# WORK REQUIRED:
Rewrite the listing below with "progress" changed to "upload" wherever it occurs and every other word left as it is. Omit the pictures from your answer.

# GIVEN RECORDS start

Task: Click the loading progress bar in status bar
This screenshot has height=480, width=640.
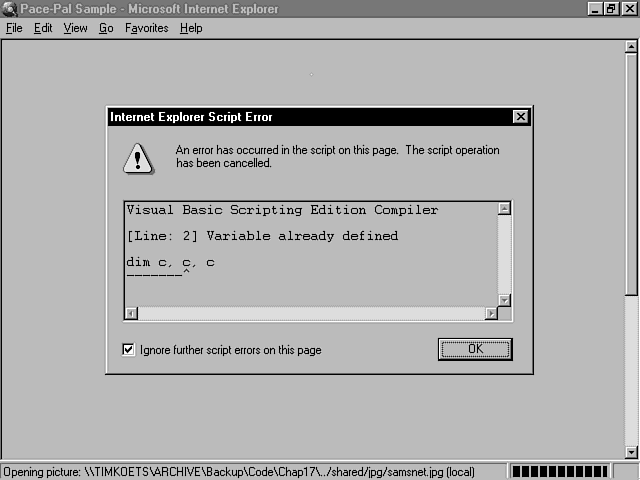Action: coord(565,471)
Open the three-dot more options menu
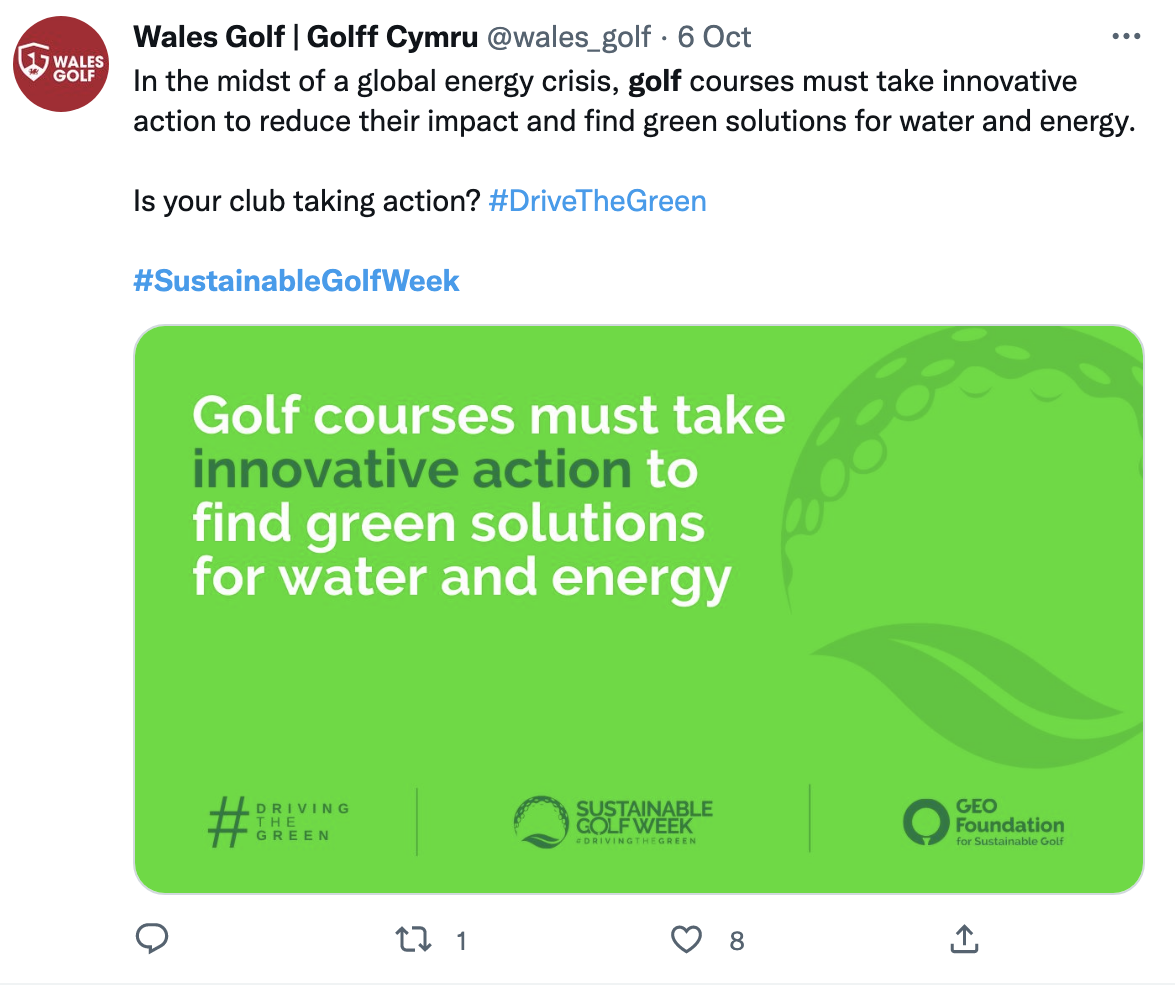This screenshot has width=1175, height=985. 1126,36
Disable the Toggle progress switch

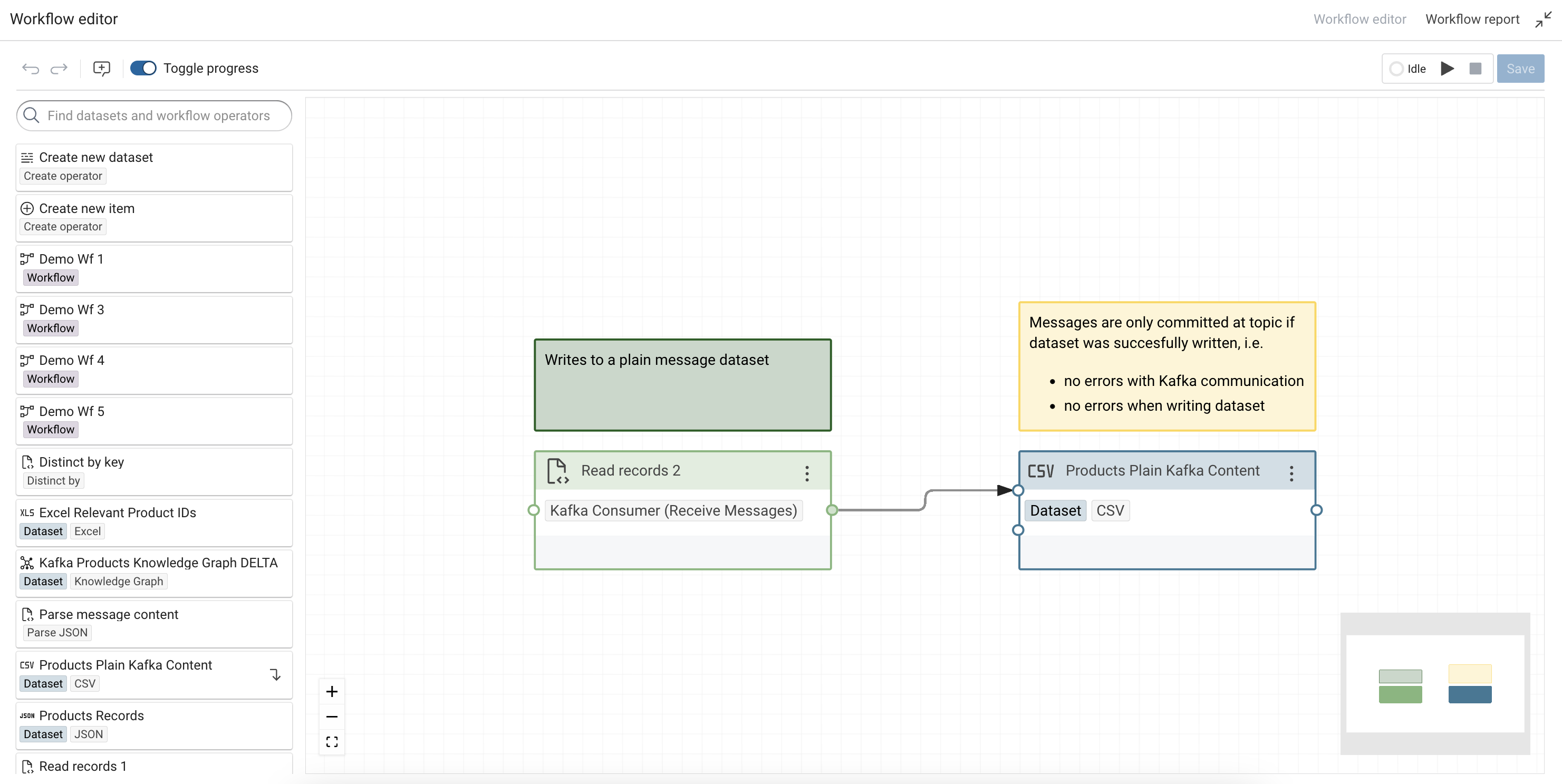(144, 68)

# GIVEN RECORDS end

# EXERCISE OUTPUT:
Task: Click the loading upload bar in status bar
This screenshot has height=480, width=640.
Action: coord(565,471)
Open the three-dot more options menu
This screenshot has width=1175, height=985. 1126,36
Disable the Toggle upload switch

(144, 68)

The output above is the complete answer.